LOS ANGELES -- Phil Jackson is one of the greatest coaches in NBA history. I concede the point. I conceded it right here, in fact, just 11 days ago. Phil Jackson is one of the best ever.
But he's being outcoached by Doc Rivers in the 2008 NBA Finals.
|Phil Jackson ponders whether to disseminate information to Kobe. (AP)|
A lot of what goes into coaching goes right over our heads. Honestly, as well as you think you know the game, you don't know it as well as Rivers or Jackson or even Flip Saunders or Isiah Thomas. They could diagram circles around us, and we know it. What makes one coach better than the other? Hard to say, because at some level, the game at that level is too much for most of us to comprehend.
But this is a simple fact, something all of us understand: Some of the best coaching is done at halftime. That's when adjustments are made. Even if we can't understand every little nuance of the X's and O's, we all understand this much:
The third quarter of an NBA game belongs to the coach.
And in these NBA Finals, the third quarter has belonged to Doc Rivers.
The Lakers have lost the third quarter in all four games, never by less than eight points. Lose the third quarter once or twice, that's a fluke. Lose it three times, that's a trend.
Lose it four straight times? That's a problem.
The Celtics won the third quarter of Game 1 by nine points. They won it in Game 2 by 10. In Game 3 by eight. And in Game 4 by 16.

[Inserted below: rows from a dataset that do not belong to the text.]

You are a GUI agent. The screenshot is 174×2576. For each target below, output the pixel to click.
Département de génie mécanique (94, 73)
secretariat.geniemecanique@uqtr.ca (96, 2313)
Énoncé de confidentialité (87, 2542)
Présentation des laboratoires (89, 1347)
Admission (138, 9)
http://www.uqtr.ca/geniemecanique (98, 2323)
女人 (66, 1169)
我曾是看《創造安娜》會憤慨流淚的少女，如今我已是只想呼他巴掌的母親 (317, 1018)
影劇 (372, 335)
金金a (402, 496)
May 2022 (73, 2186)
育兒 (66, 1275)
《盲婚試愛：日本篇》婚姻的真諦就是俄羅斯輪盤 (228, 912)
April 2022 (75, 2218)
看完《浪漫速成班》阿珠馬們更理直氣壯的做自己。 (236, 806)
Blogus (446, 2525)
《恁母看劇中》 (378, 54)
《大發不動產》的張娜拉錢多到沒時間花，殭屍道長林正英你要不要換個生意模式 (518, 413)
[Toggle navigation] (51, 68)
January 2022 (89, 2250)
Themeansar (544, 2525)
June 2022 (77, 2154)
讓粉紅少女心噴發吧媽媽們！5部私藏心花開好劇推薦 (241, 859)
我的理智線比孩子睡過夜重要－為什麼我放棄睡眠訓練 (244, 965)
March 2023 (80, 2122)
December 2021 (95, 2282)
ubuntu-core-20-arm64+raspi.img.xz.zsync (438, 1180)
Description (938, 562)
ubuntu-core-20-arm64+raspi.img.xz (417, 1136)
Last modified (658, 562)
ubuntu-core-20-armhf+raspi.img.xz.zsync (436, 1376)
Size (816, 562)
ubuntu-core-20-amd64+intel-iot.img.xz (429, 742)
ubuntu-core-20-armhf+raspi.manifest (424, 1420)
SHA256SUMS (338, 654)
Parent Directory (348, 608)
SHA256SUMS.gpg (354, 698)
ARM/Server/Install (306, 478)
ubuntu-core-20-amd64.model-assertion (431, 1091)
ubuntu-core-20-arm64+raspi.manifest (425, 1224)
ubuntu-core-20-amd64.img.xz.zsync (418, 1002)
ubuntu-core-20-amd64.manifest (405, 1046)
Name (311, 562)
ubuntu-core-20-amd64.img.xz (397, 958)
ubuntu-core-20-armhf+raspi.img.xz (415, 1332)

That's four quarters, or 48 minutes, or exactly one NBA game. And the score for that pieced-together NBA game would be 116-73.
Doc Rivers isn't just getting the better of Phil Jackson. He's kicking him right in his Zen ass.
It's sad to watch Jackson shrink from this moment, and from his own legacy. He was asked before Game 4 -- before Boston rallied from a 24-point deficit, the biggest comeback in NBA Finals history, which means it was the biggest choking-dog collapse ever -- how much pressure he felt personally, given his nine NBA rings.